Use a gear ratio chart for your application to see where the rpms are at speed. Or take your current top speed at top rpm and divide by .71 for your potential top speed in gear 5. 60mph in 1:1 = 84mph in .71:1

IMO gear 6 is unnecessary unless you're over 400hp as there isn't enough horsepower to push the bus at high speeds. https://www.rvtechlibrary.com/engine...erformance.pdf Is a great tutorial on rv power and aerodynamics.

My B700 with 5.9 12v with timing and fuel plate mods now keeps up with or passes semis on the interstate and can do over 80 on the flats with good EGTs.
You might luck into the entire swap combo from a scrapped VT365 bus, would be some minor tuning required but much less work than a 12 valve swap.

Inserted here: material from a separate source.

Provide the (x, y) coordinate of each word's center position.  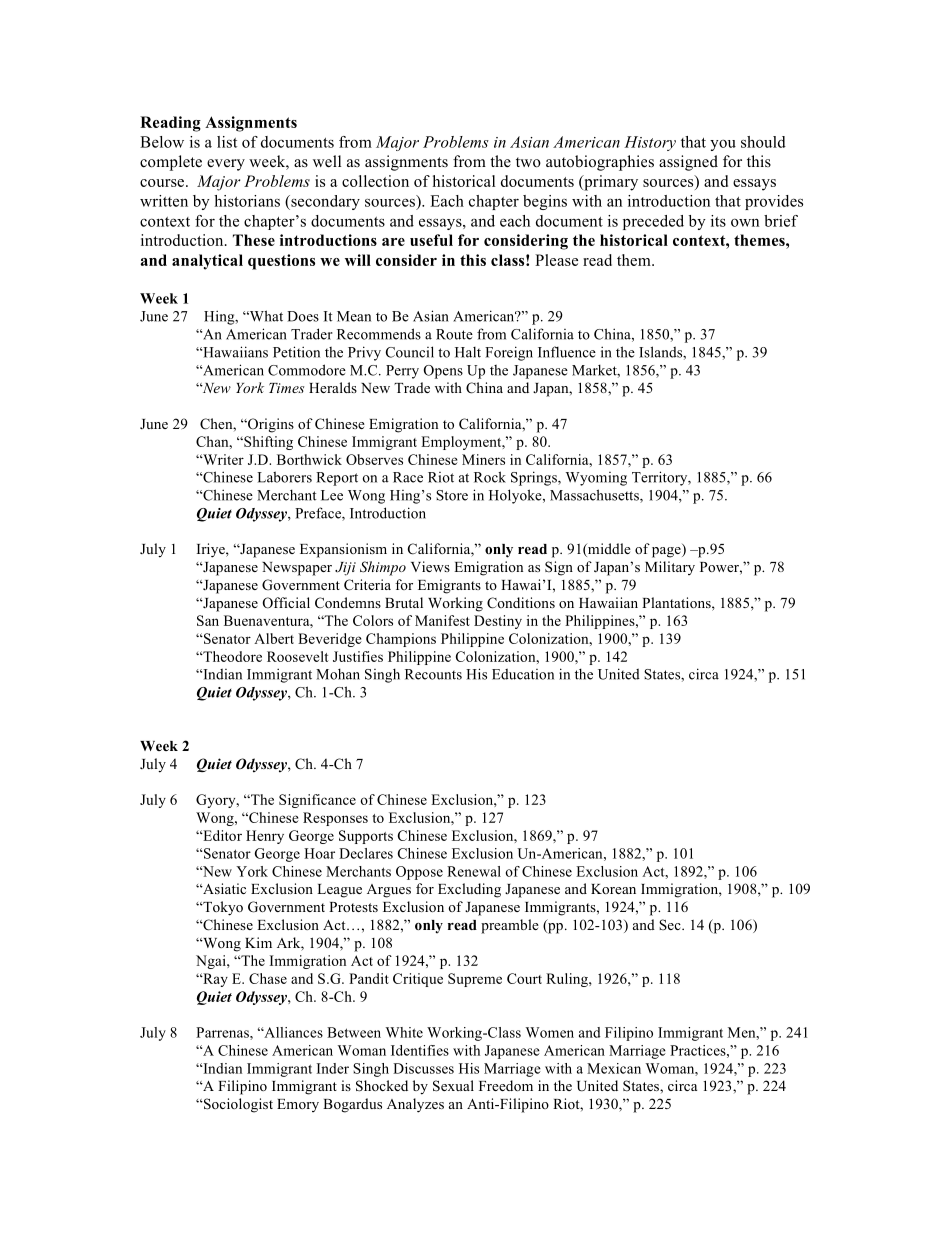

You totally get it. I'm with you on the 6th gear too. And what can happen with all the "gear huntin" back and forth,5th 6th, 5th 6th up and down, converter unlock up and down, etc, that's all wear BS. Just put in OD, and cruise and it stay right there in the 5th with the converter locked up and your golden. Only way I'd want 6th would be if my rear gears were into the 6's and that's just awfully low geared and not necessary at all in any skoolie or bus. But lower RPMS are NOT always better. What matters is keeping your RPMS in that sweet spot for mpg and max performance. You get to low in the rpm band, you can be straining the engine making it work harder and there goes your mpg.